Well I would assume the reasoning behind boiling the honey would be to make sure all the nasties (bee butts and whatnot) are sterilized. I know some forms of honey are more "pure" than others so you might get infection adding this unpasturized honey directly to your beer.

As with the use of priming sugar, the yeast will wake back up upon the addition of more ferment ables so the honey should ferment out. Just cross your fingers you don't make your beer sick
 
If you boil the honey, you lose a lot of the flavor and aroma. I'd pasteurize it for ten or fifteen minutes at ~150-160 degrees, but I wouldn't add it to the boil or boil it separately.
 
the_bird said:
If you boil the honey, you lose a lot of the flavor and aroma. I'd pasteurize it for ten or fifteen minutes at ~150-160 degrees, but I wouldn't add it to the boil or boil it separately.

come to think of it, the brewshopguy said to pasteurize it before adding it to the secondary ...

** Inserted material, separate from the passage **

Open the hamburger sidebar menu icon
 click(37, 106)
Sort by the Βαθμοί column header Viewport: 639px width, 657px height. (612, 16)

what i might do is taste it after ferment ... if its ordinary, i'll try the honey.

thanks for the comment
 
Not much can live in honey anyways, I wouldn't worry too much about it, but pasteurizing is never a bad idea
 
As far as losing flavors, you shouldn't lose too much if you do not scrape the protein off while you boil the honey if you boil it... There is not a whole lot of bacteria or fungi that can survive in honey so it's kinda safe... The only problem is that sometimes stuff can hang on the outside of honey and when it gets into the beer, it wakes up..
 
FWIW, I've only used honey once. just dumped it in at the end of the boil one pound. The beer tasted like crap. I kept tasting and tasting, and 4 months later I dumped 12 because I needed bottles. I tasted it just the other night, and it is very nice. Nice honey, tabbacco, leather flavors in a golden ale. So keep in mind it may take a bit of patience. 6 mounths. Another thing, did you say the FG was 1.058, and you are adding 1.5 pounds of honey? High Alcohol beer. :drunk:
 
I'm sorry, I am full of more questions than answers. Why put it into the secondary? It seems like you will need a Third vessel for clarifying. I'd like to see the recipe if you don't mind sharing. I get some interesting honey occasionaly, and I'd like to get a bit of it into my beer. Though I'm not a fan of mead.
 
I prime my Belgian Style Wit with 1/2 cup Orange Blossom Honey and 3/8 cup of corn sugar. Even at a half cup, the subtle honey flavor comes through as the beer warms.